The Ninth Circuit on Sept. 11, 2018 affirmed Lew’s Sept. 28, 2017 order granting a preliminary injunction to AECOM. The memorandum opinion says:

“Here, Defendants displayed the MK marks and Morrison Knudsen’s history on their public website, which constitutes use in commerce….Further, AECOM has shown a likelihood of confusion. Defendants have appropriated the same MK marks and Morrison Knudsen corporate history that AECOM uses, and Defendants have used these marks and history in the same market—the construction market—in which AECOM operates.”

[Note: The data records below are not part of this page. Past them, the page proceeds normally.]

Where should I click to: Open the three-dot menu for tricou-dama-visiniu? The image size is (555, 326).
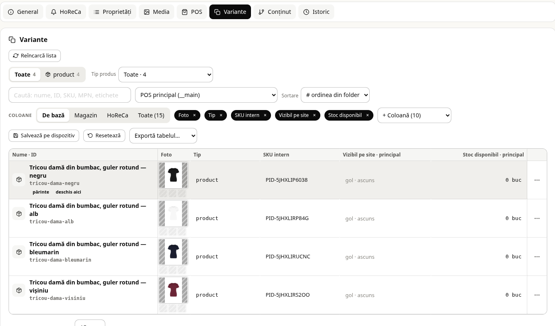[x=537, y=295]
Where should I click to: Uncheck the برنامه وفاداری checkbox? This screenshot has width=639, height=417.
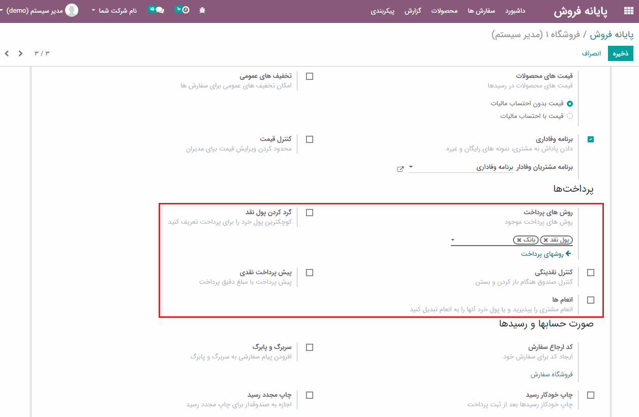click(590, 139)
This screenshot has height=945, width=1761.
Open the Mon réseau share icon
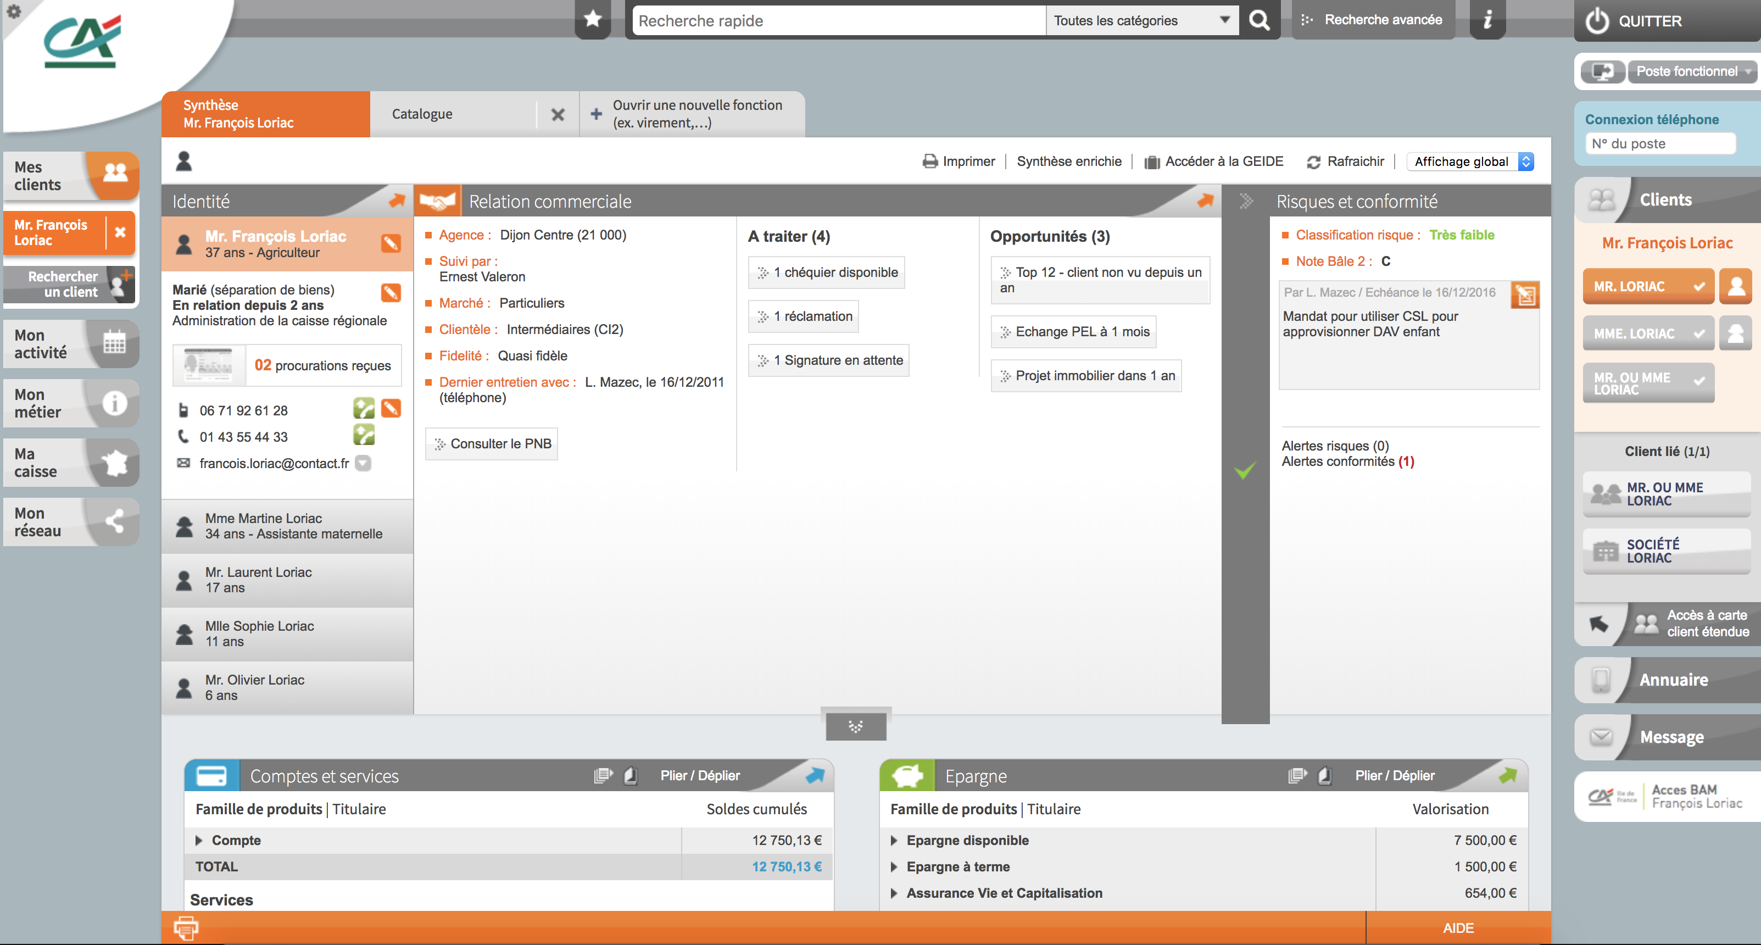click(x=114, y=521)
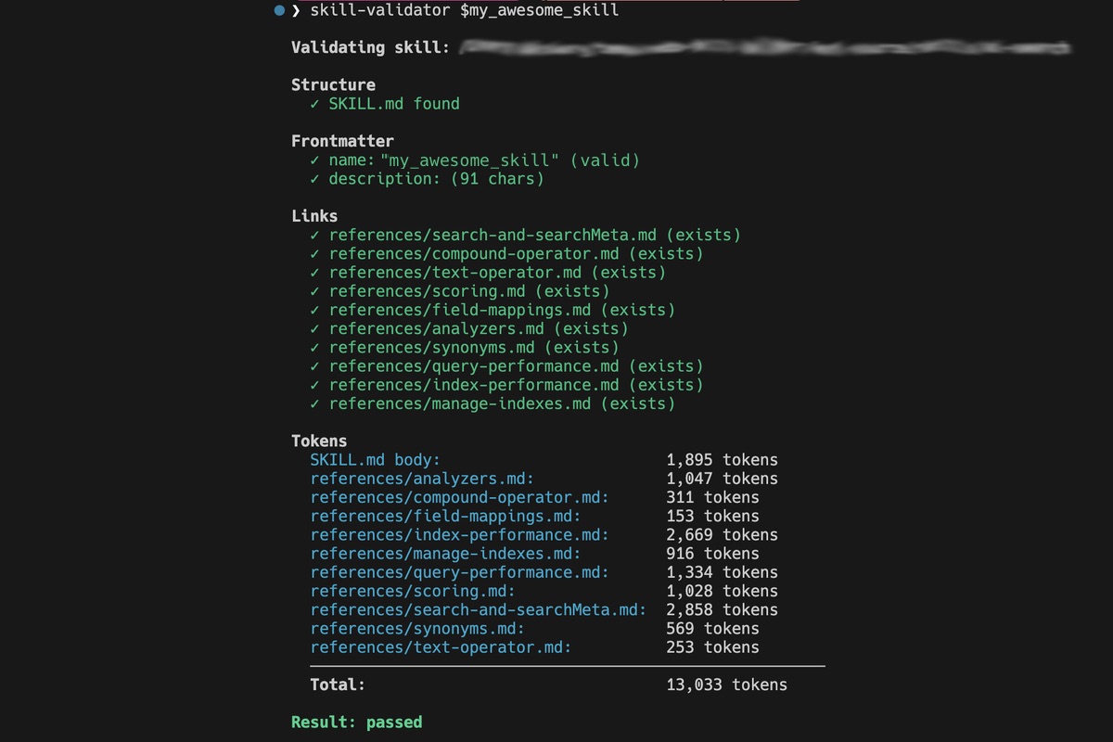Click the green Result: passed text
The width and height of the screenshot is (1113, 742).
[357, 723]
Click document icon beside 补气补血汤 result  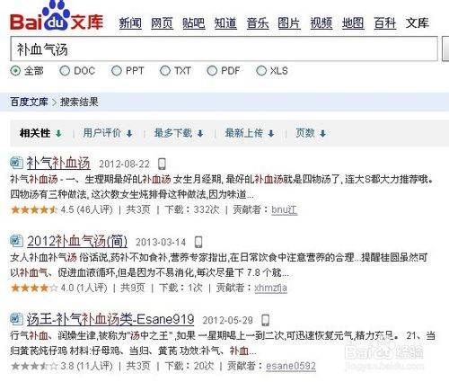16,163

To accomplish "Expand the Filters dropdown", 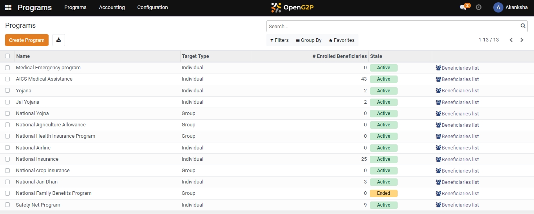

Lew told of that history in granting the preliminary injunction, saying:

“MK was a renowned multinational construction and engineering firm responsible for many notable projects, including the Hoover Dam, the San Francisco-Oakland Bay Bridge, and the Trans-Alaska Pipeline….In 2014, after MK had already gone through a series of mergers and name changes, Plaintiff acquired MK….Plaintiff is an engineering and construction firm that has also worked on many notable projects, including the new World Trade Center and the Los Angeles Chargers’ new stadium.”

Yesterday’s opinion came in AECOM Energy and Construction v. Morrison Knudsen Corporation, Inc., 19-55588.